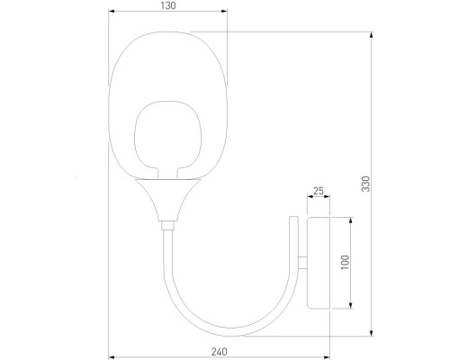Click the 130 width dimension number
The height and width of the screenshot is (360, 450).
pyautogui.click(x=168, y=5)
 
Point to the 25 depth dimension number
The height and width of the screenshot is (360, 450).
pyautogui.click(x=318, y=191)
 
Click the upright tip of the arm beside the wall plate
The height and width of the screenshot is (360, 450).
pyautogui.click(x=292, y=219)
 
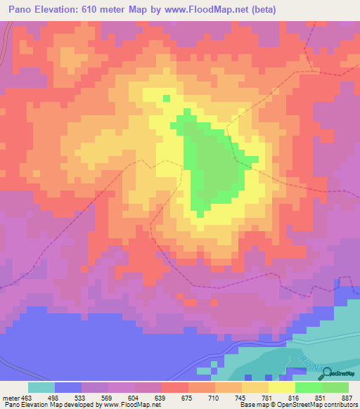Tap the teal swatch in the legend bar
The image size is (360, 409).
[x=41, y=387]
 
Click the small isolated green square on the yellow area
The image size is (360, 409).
[x=167, y=98]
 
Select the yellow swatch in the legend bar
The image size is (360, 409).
[x=282, y=387]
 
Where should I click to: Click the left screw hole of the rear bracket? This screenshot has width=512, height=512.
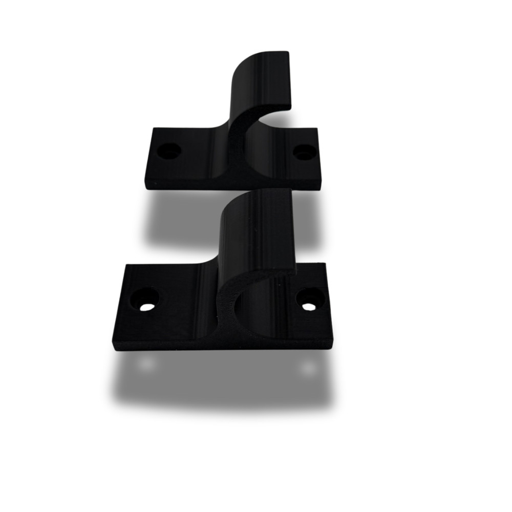pos(169,151)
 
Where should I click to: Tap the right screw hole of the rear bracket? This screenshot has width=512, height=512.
pos(305,152)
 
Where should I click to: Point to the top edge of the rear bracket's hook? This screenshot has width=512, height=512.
pos(271,53)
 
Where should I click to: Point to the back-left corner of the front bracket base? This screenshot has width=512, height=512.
pos(126,266)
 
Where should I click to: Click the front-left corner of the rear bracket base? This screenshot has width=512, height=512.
pos(146,187)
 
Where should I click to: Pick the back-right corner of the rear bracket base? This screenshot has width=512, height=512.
pos(316,130)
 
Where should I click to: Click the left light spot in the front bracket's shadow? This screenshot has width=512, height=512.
pos(146,363)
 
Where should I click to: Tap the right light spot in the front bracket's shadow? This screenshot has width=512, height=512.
pos(308,366)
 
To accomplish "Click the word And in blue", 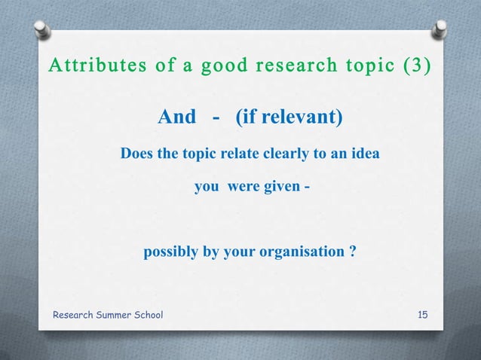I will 176,117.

§

# Aim of the exercise:
Change "dimension number" to "dimension label" in the part of the listing that runs from its start through the line containing "[x=167, y=98]", and reproduce that part with everything else unchanged. Leave the pictures out of the result.

# Correct output:
Click the 130 width dimension label
The height and width of the screenshot is (360, 450).
pyautogui.click(x=168, y=5)
 
Point to the 25 depth dimension label
The height and width of the screenshot is (360, 450).
pyautogui.click(x=318, y=191)
 
Click the upright tip of the arm beside the wall plate
The height and width of the screenshot is (360, 450).
pyautogui.click(x=292, y=219)
 
Tap the teal swatch in the legend bar
The image size is (360, 409).
[x=41, y=387]
 
Click the small isolated green square on the yellow area
The image size is (360, 409).
[x=167, y=98]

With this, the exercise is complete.